__Work task__.
Once you have found the line with "409x277 pixels." in the records below, retype it and every line after it to the end exactly, with no pictures and nothing more.

__Entries provided__.

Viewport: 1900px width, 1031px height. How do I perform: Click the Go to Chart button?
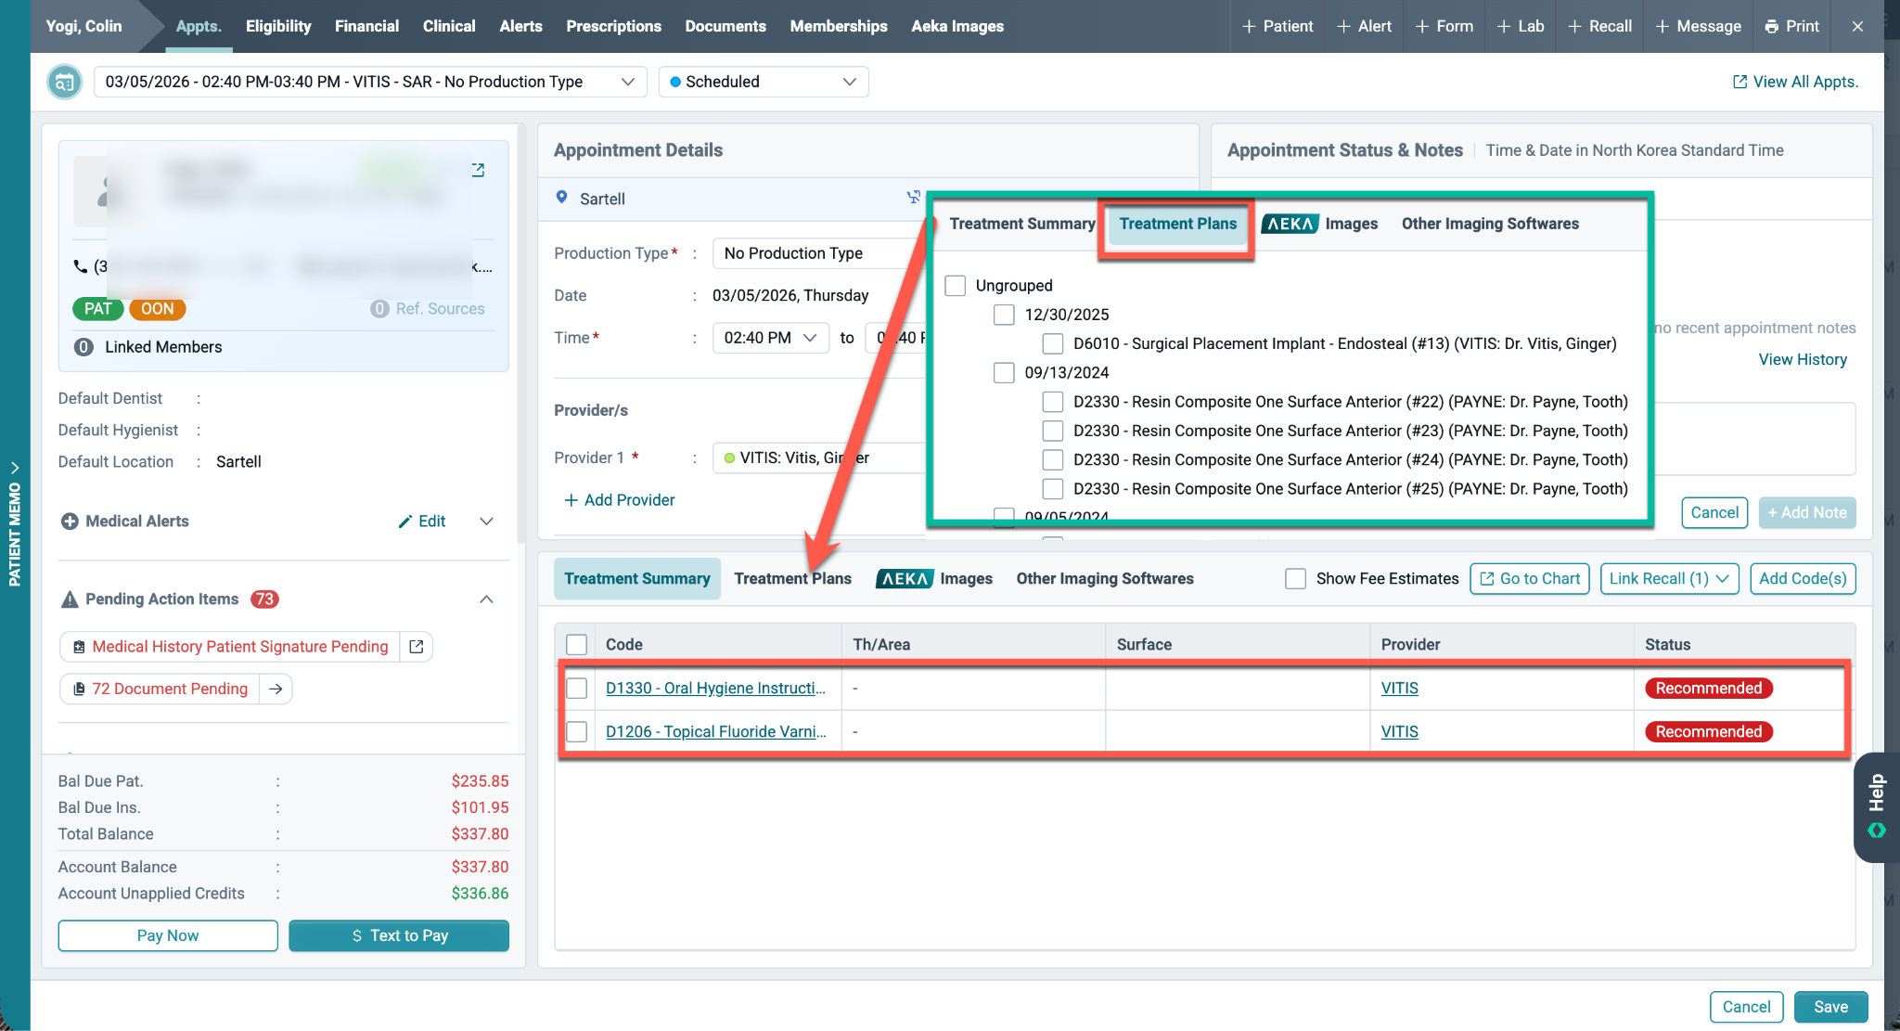[1530, 578]
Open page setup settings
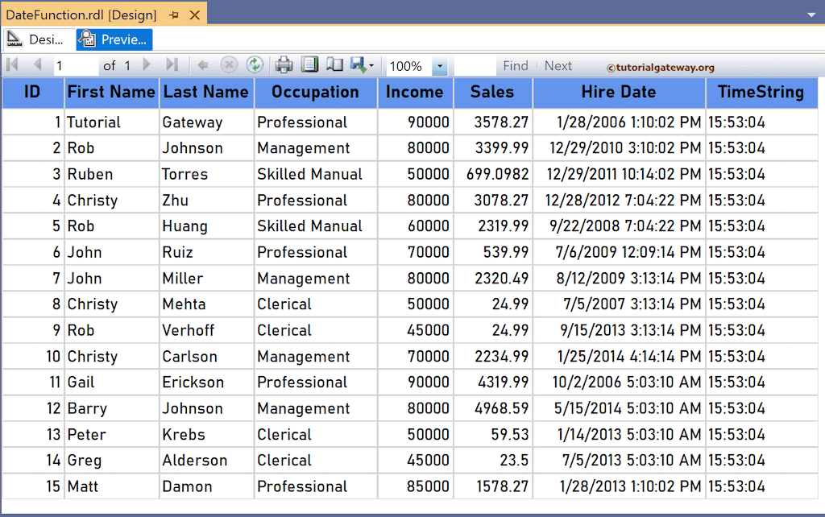The height and width of the screenshot is (517, 825). point(335,66)
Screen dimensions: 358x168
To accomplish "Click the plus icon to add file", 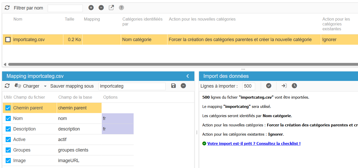I will pos(91,8).
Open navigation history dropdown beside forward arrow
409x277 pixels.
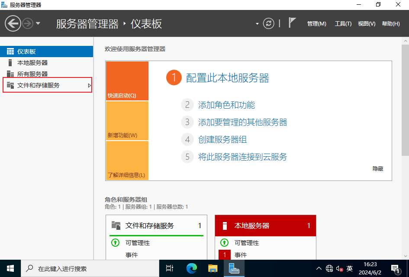click(x=38, y=23)
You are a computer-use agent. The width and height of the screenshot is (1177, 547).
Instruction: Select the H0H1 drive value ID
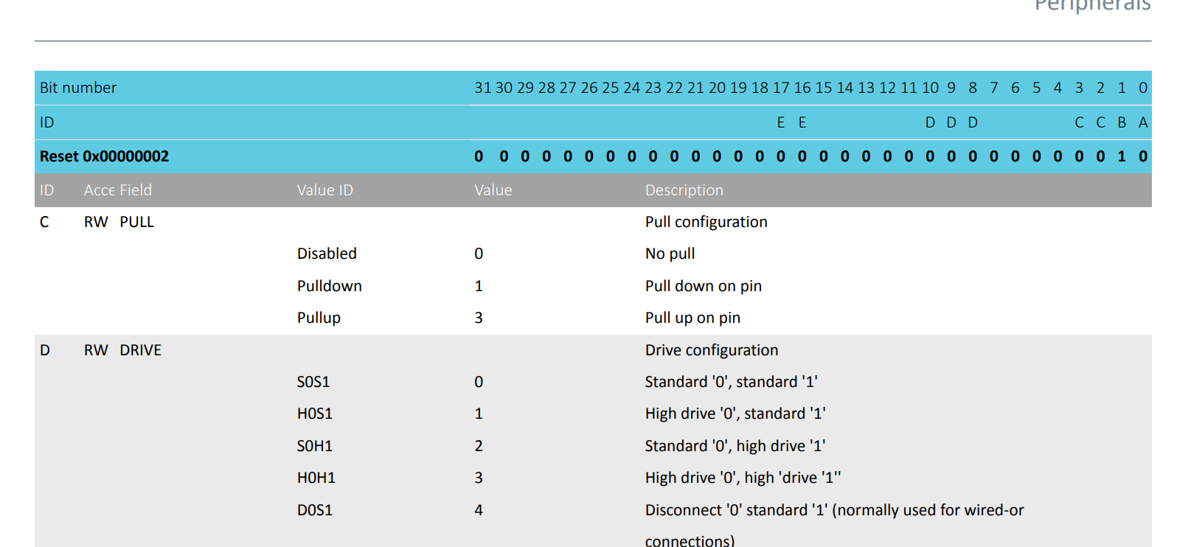point(316,478)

__Exercise result__.
409x277 pixels.
click(x=38, y=23)
You are a computer-use agent. The width and height of the screenshot is (1177, 547).
Instruction: Select the H0H1 drive value ID
point(316,478)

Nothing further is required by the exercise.